Eirín, una nueva visión del mundo del arte

La diseñadora Mercedes Eirín pone en marcha un espacio de fusión entre la arquitectura de interior y la cultura

Mercedes Eirín, en el espacio artístico que acaba de poner en marcha, ubicado en la calle Don Pedro Niño número 17.
Mercedes Eirín, en el espacio artístico que acaba de poner en marcha, ubicado en la calle Don Pedro Niño número 17.
Noelia Mejías Cuenca

07 de enero 2014 - 01:00

Dar salida a su pasión artística y tener un lugar donde darle forma. Éste ha sido el motivo principal por el que Mercedes Eirín ha puesto en marcha un espacio que lleva por nombre su apellido.

Este enclave, situado en la calle Don Pedro Niño número 17, se inauguró a finales de noviembre y, desde entonces, pretende ser algo distinto: "Esto no es una galería de arte. Es otra cosa", afirma la promotora de Eirín.

Esta sevillana lleva casi 20 años dedicada al sector del diseño de interiores, ya que estudió Arquitectura de Interior y Bellas Artes. Durante todo ese tiempo, la diseñadora ha trabajado en tiendas de muebles y es esta experiencia empresarial, junto a su pasión por el arte, la que le ha impulsado a poner en marcha Eirín: "Hacía proyectos de interiorismo, pero no podía sacar mi vena artística. No podía dar salida a toda la creatividad que llevo dentro".

La promotora de Eirín decidió cambiar de aires y se marchó a Milán donde montó una exposición junto a un compañero. Fue entonces cuando cambió el chip y decidió dejar los negocios para dar rienda suelta a su creatividad. La artista siempre ha tenido muy claro una premisa: "Si no te gusta el resultado, no hagas siempre lo mismo".

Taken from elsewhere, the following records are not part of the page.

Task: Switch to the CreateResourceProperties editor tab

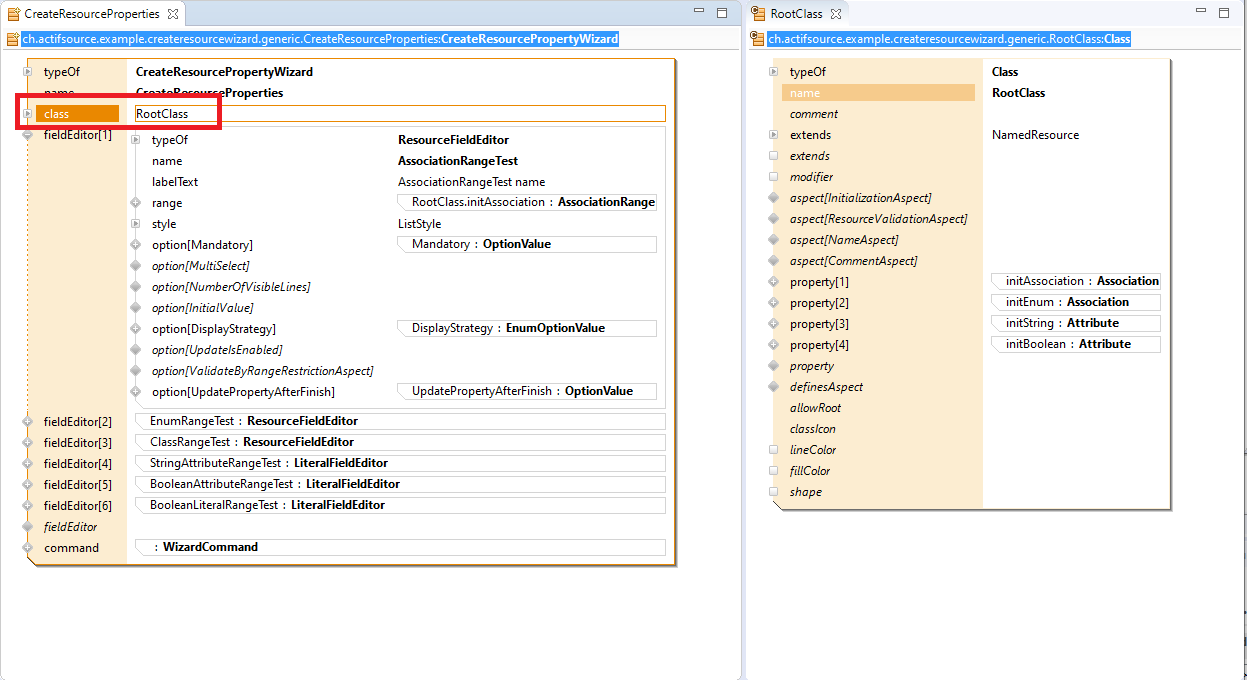Action: tap(91, 14)
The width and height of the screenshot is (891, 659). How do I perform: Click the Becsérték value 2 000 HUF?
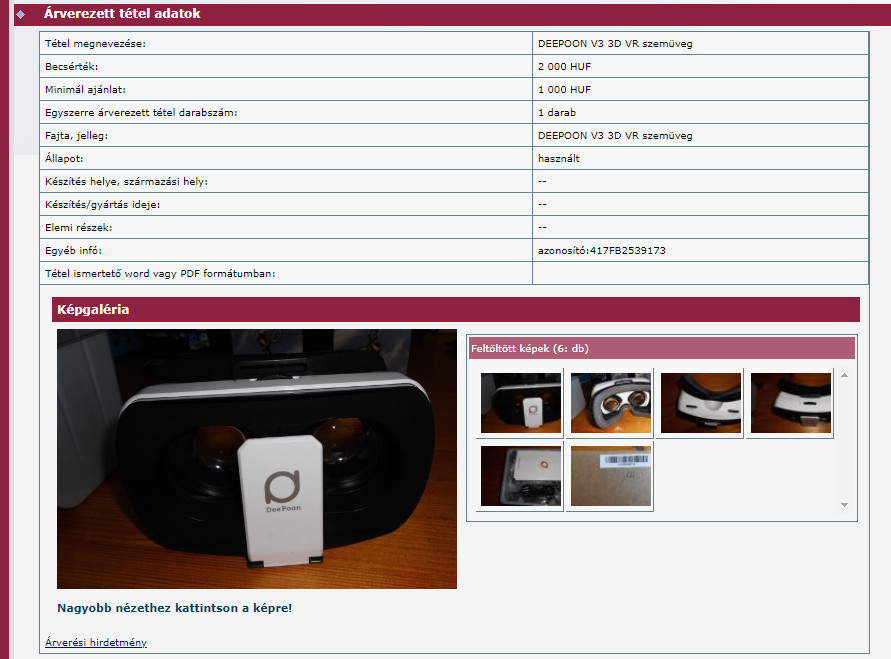(564, 66)
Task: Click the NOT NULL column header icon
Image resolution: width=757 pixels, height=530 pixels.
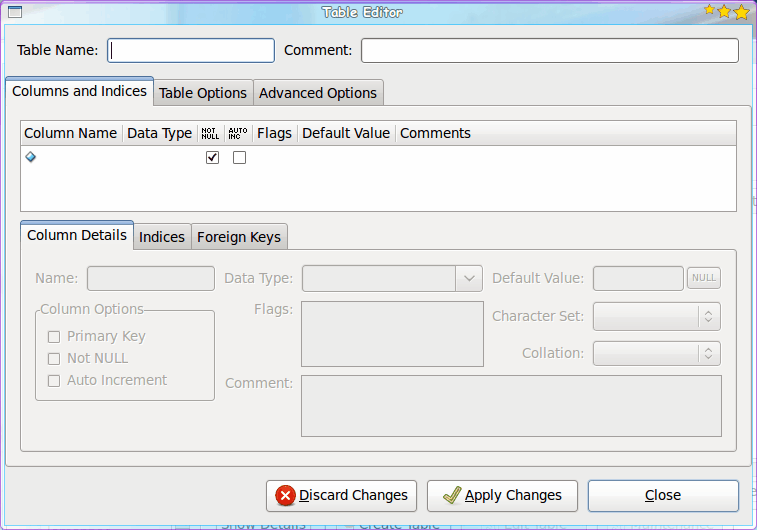Action: tap(210, 132)
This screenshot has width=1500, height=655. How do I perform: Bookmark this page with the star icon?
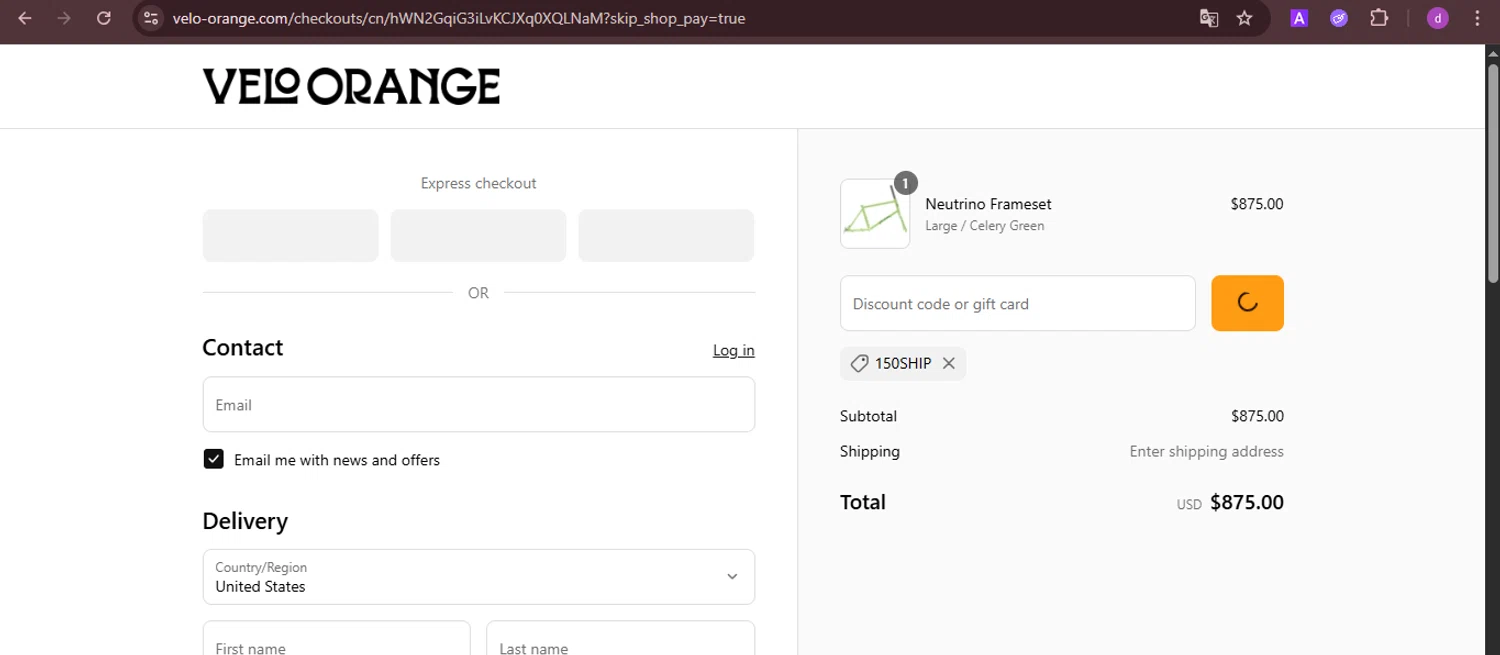click(1244, 18)
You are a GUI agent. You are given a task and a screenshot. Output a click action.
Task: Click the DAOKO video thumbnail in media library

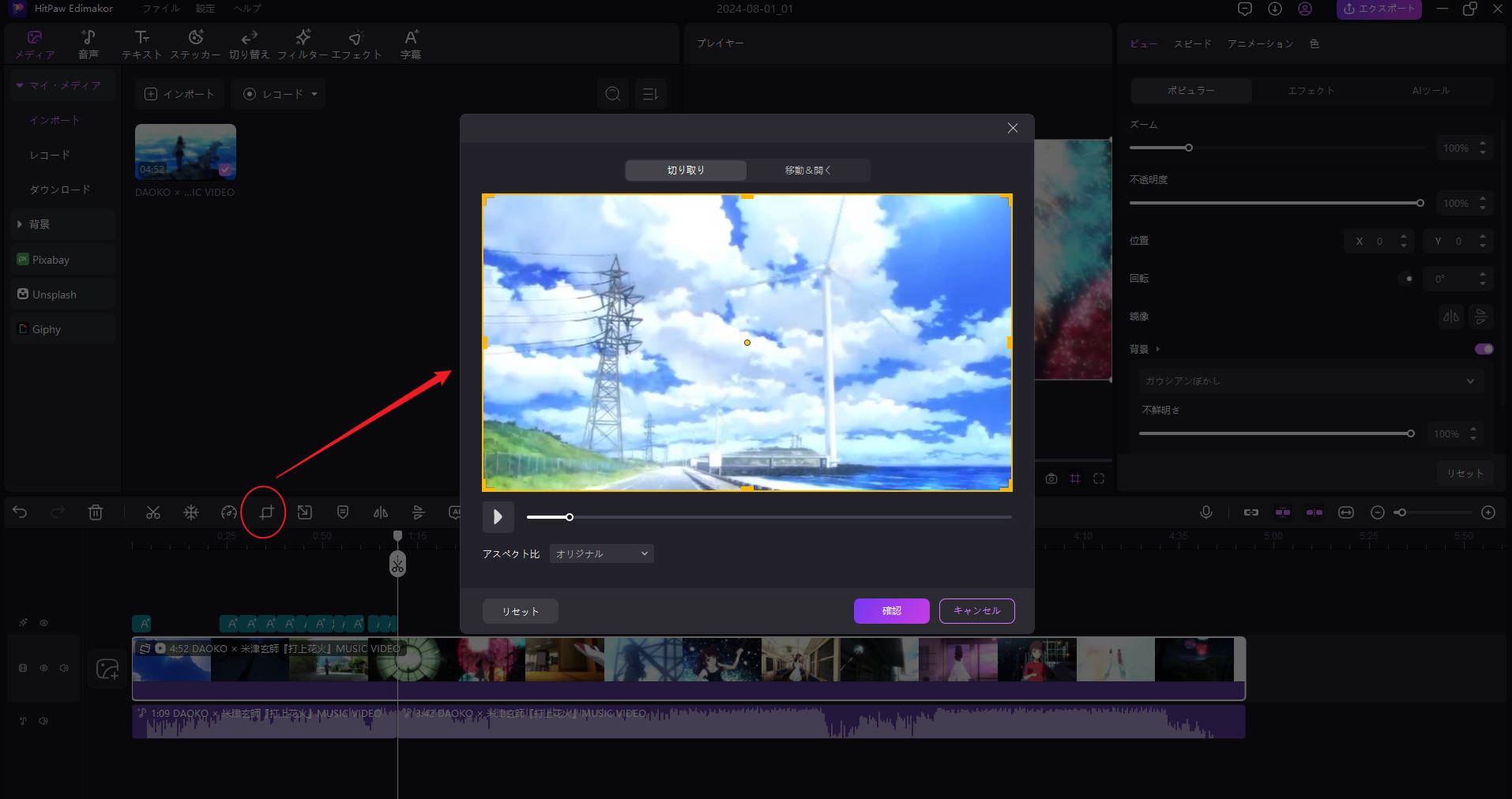coord(186,152)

Por influencia de su padre, que era pintor retratista, Mercedes tenía un estudio pequeño: "Quería poner en marcha un espacio donde tuviera el taller para fabricar mis propios diseños y el estudio donde recibir a mis clientes".

Eirín desarrolla su actividad en un local de más de 250 metros cuadrados, que ha sido restaurado para este fin. Este espacio es la fusión entre arquitectura de interior y arte, cuyo resultado es la coherencia en el diseño. En este mismo enclave se encuentran tanto el taller como el estudio, por lo que el proceso creativo del proyecto o producto toma forma y se manifiesta desde su origen hasta el final: "El cliente puede venir aquí y encargarme el diseño del objeto que desee. Siempre que sea algo diferente". Además, el espacio acogerá distintos eventos, pero éstos serán puntuales: "El día de la inauguración grabamos una película aquí". El cineasta Oizi Ruam Ieffam dirigió ¿A dónde fueron mis ojos?, y plasmó en la cinta la performance que el local albergó el día de su inauguración: "El espectáculo quería transmitir esa dualidad entre el interior y el exterior como si se tratara del corazón de Eirín".

El estudio posee un carácter versátil y puede servir como escaparate para la exposición de profesionales y artistas que deseen mostrar su obra.

Especializada en el diseño de hoteles, viviendas y distintos espacios públicos, Mercedes Eirín colaborará con escritores, cineastas y artistas plásticos: "Por ejemplo, me han encargado el diseño del interior de un hotel, pues en ese espacio habrá cuadros que no sean míos".

Este rincón pretende ser una revolución creativa. "Me gusta definir este nuevo concepto como una fábrica de sueños porque lo bonito de todo es la ilusión con la que ido creando esto". Este espacio se abre a cualquier propuesta, pues el fin de Eirín es poner en valor la cultura ya sea a través del séptimo arte, la moda o la pintura.